Vue Weekly’s "sex issue" which my wife and I read, ahem, discreetly, over lunch at Sherlock Holmes last Sunday got me thinking about the Bible’s "sex issue". That is, the Song of Songs or Song of Solomon. It’s the one book in the Bible we Christians have long been embarrassed by. Not too embarrassed by the mayhem in say, Judges, just the erotic poetry of the Song. And apparently there was, over the years, efforts to remove it from the Bible.

But taking the Song of Songs out of the Bible would be like plucking the cherry of the sundae, like scraping the meringue of the lemon meringue pie, like going to a comedy club where they ban all laughter and well…you get the picture… like taking sex out of marriage.

God bless our ancient Hebrew mentors who loved to live in their bodies, understood that denying our sensuality and sexuality would be denying the very thing that draws us and links us to God. Our spirituality has everything to do with our desire, our passion, our energy.

The Song, taken on its own as a celebration of sexuality already earns its place in Holy Scripture. But seen as well as imagery of God’s love for us and our potential love for God it becomes possibly one of the "holiest books" in scripture. It becomes a burning fire. That’s hot.

Yes, God’s love for us is paternal, maternal and fraternal but perhaps until we understand that his love for us, her desire for us, is ravishing, is all consuming, is penetrating, out of control to the point where we commingle, as the NT says live inside one another, we will only be able to love in a truncated way.

In the act(s) of sexual love we are most free, vulnerable, open, we give and receive in ways that go beyond concepts and thought, in ways that even halt time. In the sexual act we gain an existential understanding of love. (By the way I do believe that this kind of existential understanding of love can be gained by our celibate brothers and sisters which only serves to strengthen the notion that celibacy is a unique gift.)

The eroticism in the Song is not a fallen form of love. It is who we are, sensual, erotic, passionate.

The preaching I heard growing up made me feel guilty about desires and pleasures. And of course the Song of Songs was avoided. It was hardly ever referred to and when it was it was always spiritualized so as to sterilize it beyond recognition.

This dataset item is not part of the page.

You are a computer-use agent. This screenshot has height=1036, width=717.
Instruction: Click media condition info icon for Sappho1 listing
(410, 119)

This I think was a Platonist attempt to regain for it a purity it certainly didn’t need because it already was pure. It was thought, I suppose, that this way of treating the Song would keep our passions in check, keep them underground so that we would be kept safe from pleasure which equalled sin.

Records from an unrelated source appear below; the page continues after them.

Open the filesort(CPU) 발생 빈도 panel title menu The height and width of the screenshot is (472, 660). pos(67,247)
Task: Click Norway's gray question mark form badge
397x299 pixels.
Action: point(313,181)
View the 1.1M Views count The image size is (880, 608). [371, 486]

Sebastian Moore, a Benedictine priest turns this conventional view of sin on its ear when he says, “Sin stems from a lack of desire for pleasure.”

Before dismissing Dom Moore we need to think about what he is saying. The Song of Songs is passionate, erotic, full of life and love and desire. It not only frees us, but beckons us to become participants and partaker’s of a love life with God.

When life beckons to us like a lover do we embrace it or do we retreat? Or do we even allow life to beckon to us this way?

We fear the Song’s passion and its eroticism because we see it through the squandered sexuality of the blue screen. The Song, if read aright, is an antidote to trivialized, loveless, passionless, (essentially inhuman) sexuality. It is capable of reorienting our desire for another, therefore of God. Our desires and yes, our desire for pleasure is God’s calling card.

Jesus came so that we could have life abundantly. He came not as an ethereal presence but robed with flesh and longing.

When we see our sexuality as apart from and inferior to our spirituality, we are setting up a distinction that God doesn’t make. When we see procreation as apart from and inferior to prayer we fall into the Gnostic heresy that says the (pure) spirit needs to be freed from flesh which is the house of evil. Perhaps in this case we are still in need of emancipation from the debilitating dualism of a Greek/Western world view.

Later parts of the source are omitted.